The study challenges the usefulness of second-line treatments for lower-risk MDS patients. Azacitidine+/-erythropoietin and lenalidomide+erythropoietin yielded transfusion-independence in 14% and 24% of patients, respectively, in the two clinical trials integrated in our study [2, 3]. Assuming that there is no response with BSC, it is probably clinically relevant to treat symptomatic lower-risk MDS patients with azacitidine or lenalidomide for quality of life. In addition, 3-year overall survival after inclusion was 70% in the clinical trial of azacitidine+/-erythropoietin, a rather favorable estimate. Moreover, a randomized trial of lenalidomide vs. placebo showed transfusion independence in 27% vs. 0, respectively, in ESA-refractory patients with lower-risk non-del 5q MDS [6]. Direct comparison of long-term outcomes with best supportive care versus azacitidine or lenalidomide in randomized controlled trials would provide the necessary evidence to make recommendations on the use of those agents in second line.

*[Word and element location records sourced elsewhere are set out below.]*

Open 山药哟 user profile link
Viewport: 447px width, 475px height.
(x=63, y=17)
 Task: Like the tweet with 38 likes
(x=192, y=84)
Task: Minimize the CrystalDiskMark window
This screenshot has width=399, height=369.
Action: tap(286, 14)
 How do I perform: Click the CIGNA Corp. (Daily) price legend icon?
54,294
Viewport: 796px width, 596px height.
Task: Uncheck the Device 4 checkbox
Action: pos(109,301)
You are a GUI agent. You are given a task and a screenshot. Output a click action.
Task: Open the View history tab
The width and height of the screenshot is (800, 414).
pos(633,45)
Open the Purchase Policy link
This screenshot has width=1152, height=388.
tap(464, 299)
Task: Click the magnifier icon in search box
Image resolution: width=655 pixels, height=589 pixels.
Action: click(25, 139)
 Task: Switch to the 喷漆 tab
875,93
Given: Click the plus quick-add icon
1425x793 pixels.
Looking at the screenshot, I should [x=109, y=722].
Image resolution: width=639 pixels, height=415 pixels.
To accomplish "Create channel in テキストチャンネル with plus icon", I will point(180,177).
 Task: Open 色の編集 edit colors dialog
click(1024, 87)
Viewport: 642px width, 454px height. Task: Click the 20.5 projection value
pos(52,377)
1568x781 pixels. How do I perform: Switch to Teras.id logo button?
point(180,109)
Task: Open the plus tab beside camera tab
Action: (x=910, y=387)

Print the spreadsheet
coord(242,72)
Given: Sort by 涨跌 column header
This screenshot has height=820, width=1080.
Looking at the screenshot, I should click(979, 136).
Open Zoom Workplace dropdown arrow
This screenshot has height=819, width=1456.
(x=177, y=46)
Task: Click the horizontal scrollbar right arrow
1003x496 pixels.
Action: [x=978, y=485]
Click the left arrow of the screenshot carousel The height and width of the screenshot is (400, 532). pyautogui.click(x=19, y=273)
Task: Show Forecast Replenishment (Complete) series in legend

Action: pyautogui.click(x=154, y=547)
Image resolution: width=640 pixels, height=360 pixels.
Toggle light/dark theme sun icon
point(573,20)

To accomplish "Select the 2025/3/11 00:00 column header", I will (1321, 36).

Our recent study confirmed our previous observation that duration of response to ESA <6 months, including primary failure, is an adverse prognostic factor in lower-risk MDS predicting a higher risk of AML transformation, although not reduced survival [7]. This finding adds a dynamic component of therapeutic response to the well-known pre-therapeutic prognostic values composing the IPSS-R and could help in selecting patients for bone marrow transplantation early after first-line treatment failure.
Altogether, these elements lead us to several new avenues for prospective future trials:
-the use of the duration of response to ESA<6 months as a marker of a worse prognosis in the subgroup of lower risk IPSS-R patients
-a better selection of the patients with a higher chance of response to lenalidomide and HMA (G polymorphism in the CRBN gene, DNMTA3 mutation and low baseline serum EPO level for patients who could benefit from lenalidomide therapy [3], and SF3B1 mutation for patients receiving HMA [2]),
-privilege the sequence lenalidomide and then HMA which yields better ORR and OS [5],
-try new trials aiming at reversing the natural progression of the disease as protecting the hematopoietic cells from chronic oxidative stress by low dose deferasirox (M Meunier and S Park, Oncotarget 2017, in press),
-think about new ways of immunotherapy or micro-allogeneic transplantation [8] adapted to these lower risk MDS patients, not too toxic but aiming at eradicating the mutated clones by the GVL effect or by unlocking the inhibitory immune checkpoints.